Free STAAR Algebra 1 Practice Test Questions

1. f (x) = 5x + 10. If x=10, then what is the value of f(x)?

a. 25
b. 60
c. 12
d. 5

2. Mr. Robinson has 20 students in his martial arts class. The ratio of boys to girls is 4:1. How many boys and girls are in Mr. Robinson's class?

a. 15 boys, 5 girls
b. 5 boys, 15 girls
c. 16 boys, 4 girls
d. 4 boys, 16 girls

3. Which of the following equations is an example of the distributive property?

a. (5)(3) = (3)(5)
b. 5+3 = 3+5
c. (5)(1+2) = (5)(1) + (5)(2)
d. 15=15

4. Which of the following equations is an example of the commutative property?

a. (3)(6+10) = 18 + 30
b. 18 + 30 = 30 + 18
c. (3)(6) + (3)(10) = 3(16)
d. 48 = 48

5. Let the equation of a line be described by Equation A:
10y - 5x = 40
What are the y-intercept and slope of the line?

a. The y-intercept is 40, and the slope is 10
b. The y-intercept is 10, and the slope is 40
c. The y-intercept is 40, and the slope is 2
d. The y-intercept is 4, and the slope is 0.5

6. Line G has a slope of 20 and intercepts the y axis at point (0, 100). What is the equation of line G?

a. y = 100
b. y = 20
c. y = 20x - 100
d. y = 20x + 100

7. Vivian wants to plant a vegetable garden that contains only tomatoes and cucumbers. However, she has a limited amount of space for the garden, and she can only afford to buy a specific number of each vegetable. Vivian has enough space to plant a total of 40 vegetables, and she has a total of \$80 to purchase the vegetables. Tomatoes cost \$1 per plant and cucumbers cost \$3 per plant. Let T represent the number of tomatoes and let C represent the number of cucumbers Vivian will plant in her garden.

Which system of linear equations can be used to solve for the number of tomatoes and cucumbers Vivian will plant in her garden?

a. T + C = 40 and T + 3C = 80
b. T + 3C = 40 and T + C = 80
c. T + C = 80 and T + 3C = 40
d. 3T + C = 80 and T + C = 40

8. {(5,8), (3,4), (-1,-4), (-3, -8), (-5,-12)}

What is the range of the coordinate pairs?

a. {5, 8, -5, -12}
b. {-1, -4}
c. {-5, -3, -1, 3, 5}
d. {-12, -8, -4, 4, 8}

9. Joshua has to earn more than 92 points on the state test in order to qualify for an academic scholarship. Each question is worth 4 points, and the test has a total of 30 questions. Let x represent the number of test questions.

Which of the following inequalities can be solved to determine the number of questions Joshua must answer correctly?

a. 4x < 30
b. 4x < 92
c. 4x > 30
d. 4x > 92

10. Aisha runs a small business selling candy bars to her classmates in school.
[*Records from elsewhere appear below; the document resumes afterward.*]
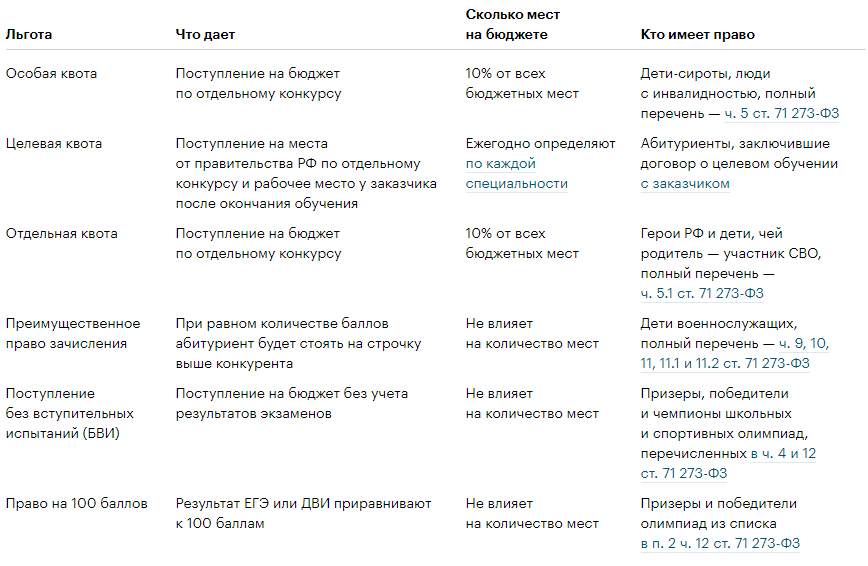Click the 'Льгота' column header
This screenshot has width=868, height=566.
(29, 34)
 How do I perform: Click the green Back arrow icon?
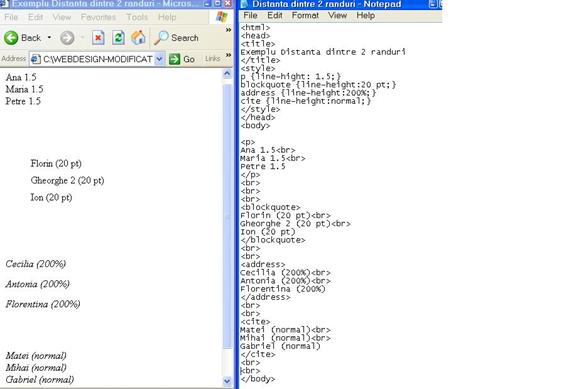11,38
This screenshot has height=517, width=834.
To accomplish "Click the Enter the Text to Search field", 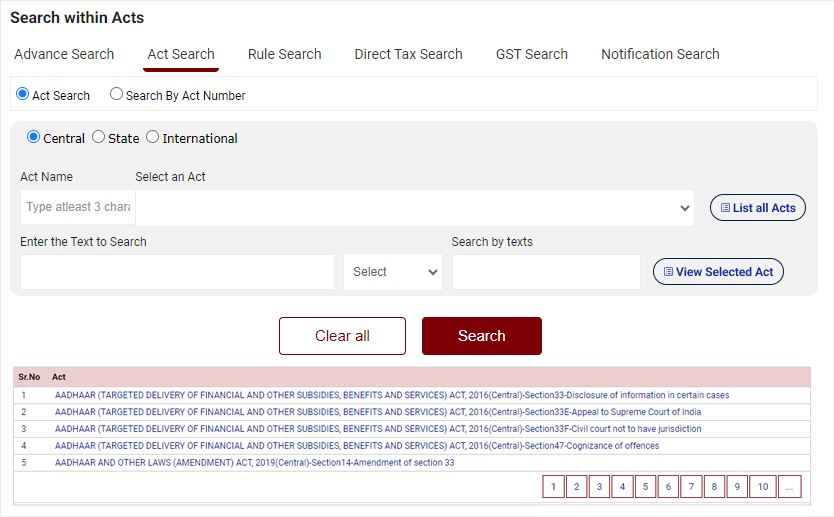I will [177, 272].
She buys each candy bar for \$0.75, and she sells each candy bar for \$1.50. Let y represent Aisha's profit. Let x represent the number of candy bars she sells per day.
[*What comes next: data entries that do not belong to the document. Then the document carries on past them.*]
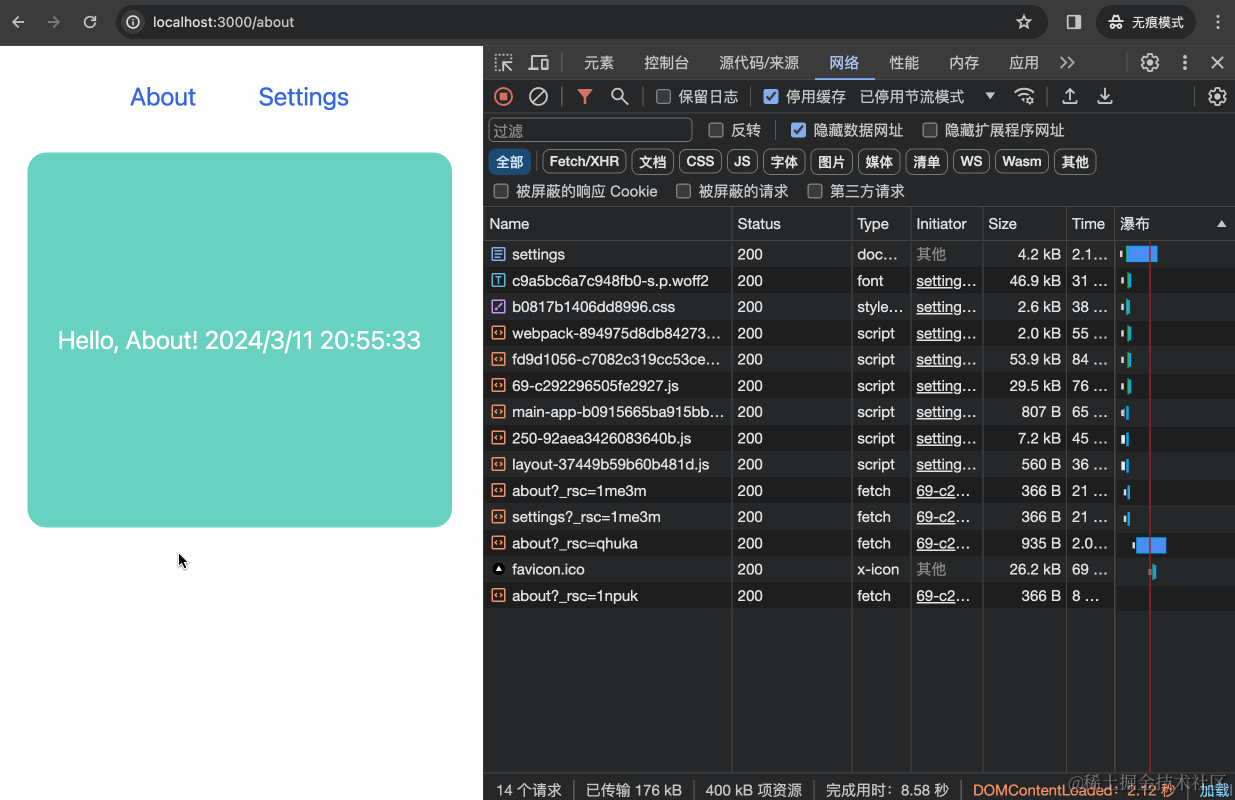Check the 第三方请求 filter
The image size is (1235, 800).
pyautogui.click(x=815, y=191)
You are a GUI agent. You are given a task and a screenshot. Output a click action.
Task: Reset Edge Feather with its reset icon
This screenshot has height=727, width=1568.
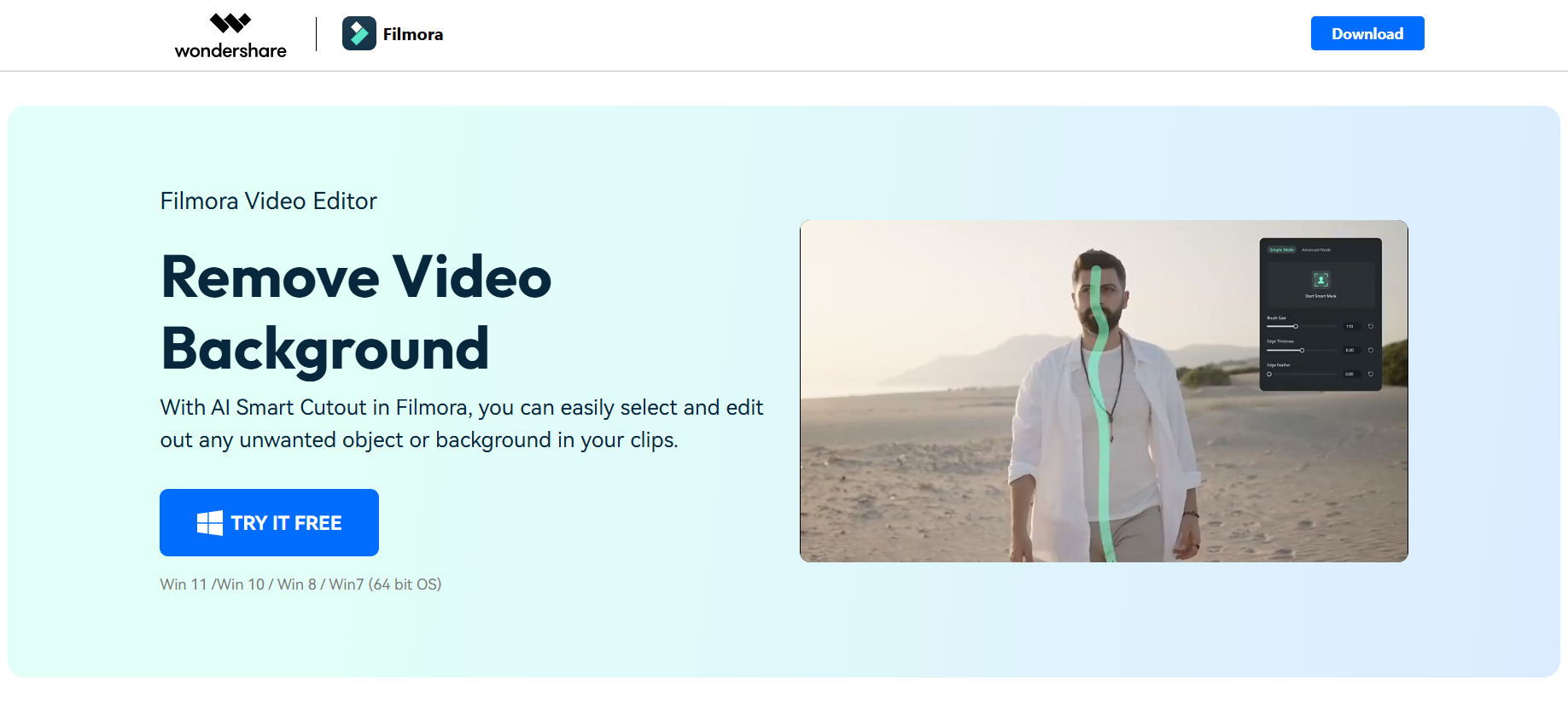coord(1371,374)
Which equation best represents Aisha's daily profit from selling candy bars?

a. y = 0.75x - 1.50x
b. y = 0.75x + 0.75x
c. y = 1.50x + 0.75x
d. y = 1.50x - 0.75x

The equation describes a functional relationship between x and f(x). To solve the equation, substitute 10 as the value of x, such that f(10)=5(10)+10=50+10=60.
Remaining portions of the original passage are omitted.